# GIVEN DATA:
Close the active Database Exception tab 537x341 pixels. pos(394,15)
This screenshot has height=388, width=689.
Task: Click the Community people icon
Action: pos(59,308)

==

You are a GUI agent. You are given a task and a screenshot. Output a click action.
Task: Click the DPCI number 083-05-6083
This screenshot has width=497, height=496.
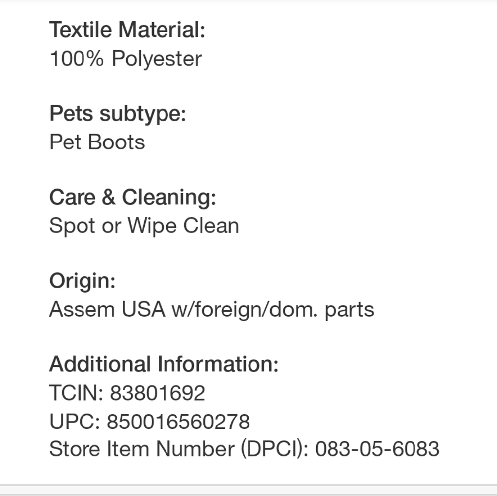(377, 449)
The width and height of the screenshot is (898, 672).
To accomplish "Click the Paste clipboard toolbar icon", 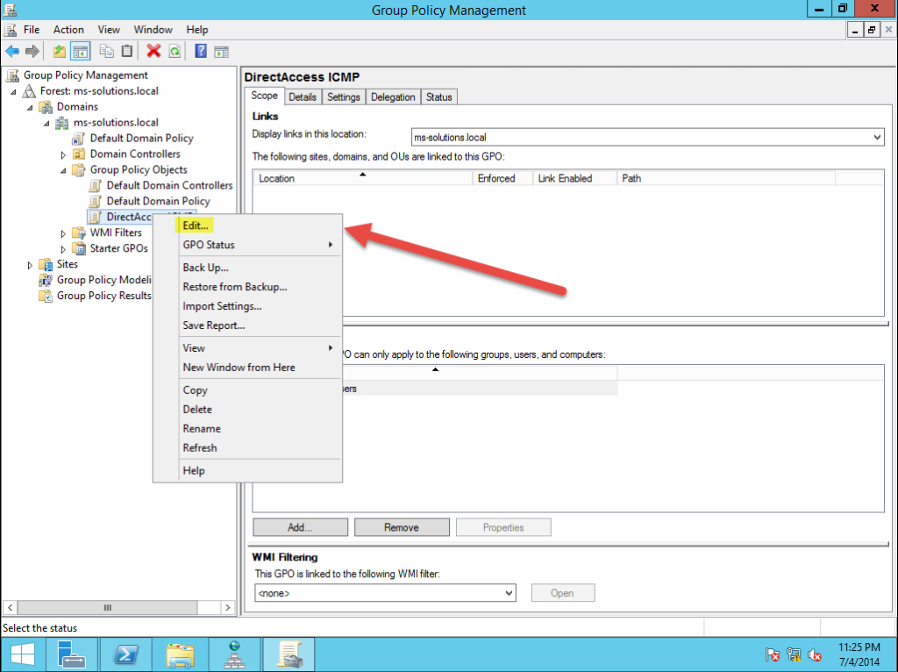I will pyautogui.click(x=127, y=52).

==

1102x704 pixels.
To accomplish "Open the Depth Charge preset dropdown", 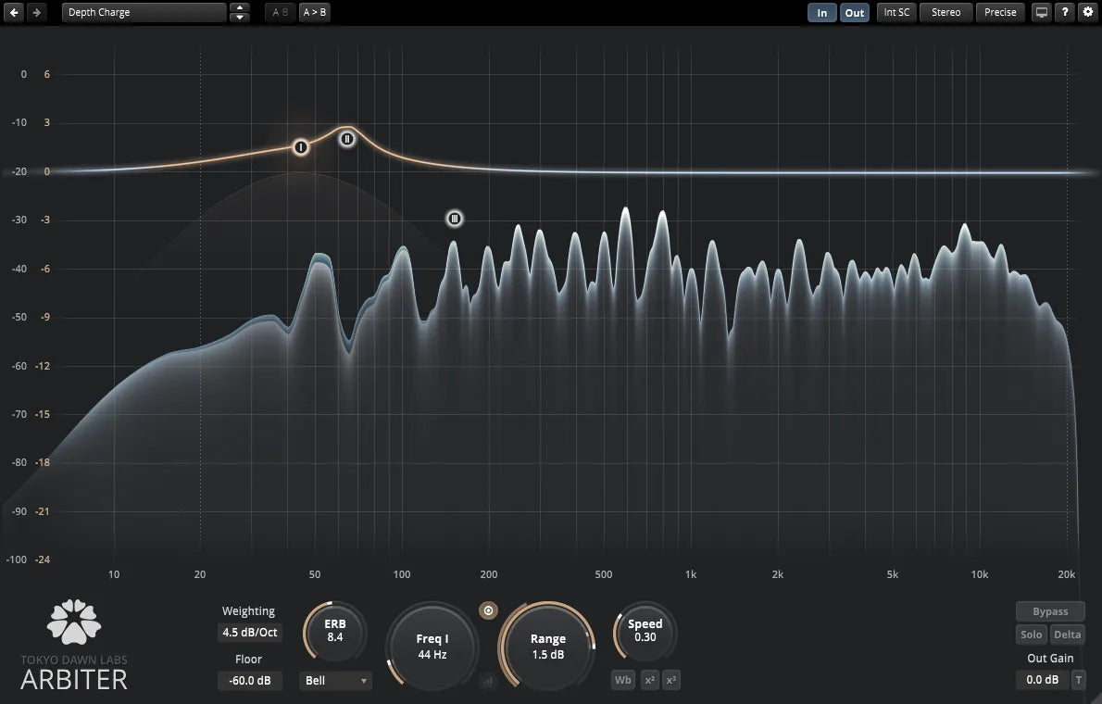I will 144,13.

# INSTRUCTION:
Output every line from the one containing "Close the active" down to the one containing "Action: pos(59,308)", both included, copied without any change.

# TASK RESPONSE:
Close the active Database Exception tab 537x341 pixels. pos(394,15)
This screenshot has height=388, width=689.
Task: Click the Community people icon
Action: pos(59,308)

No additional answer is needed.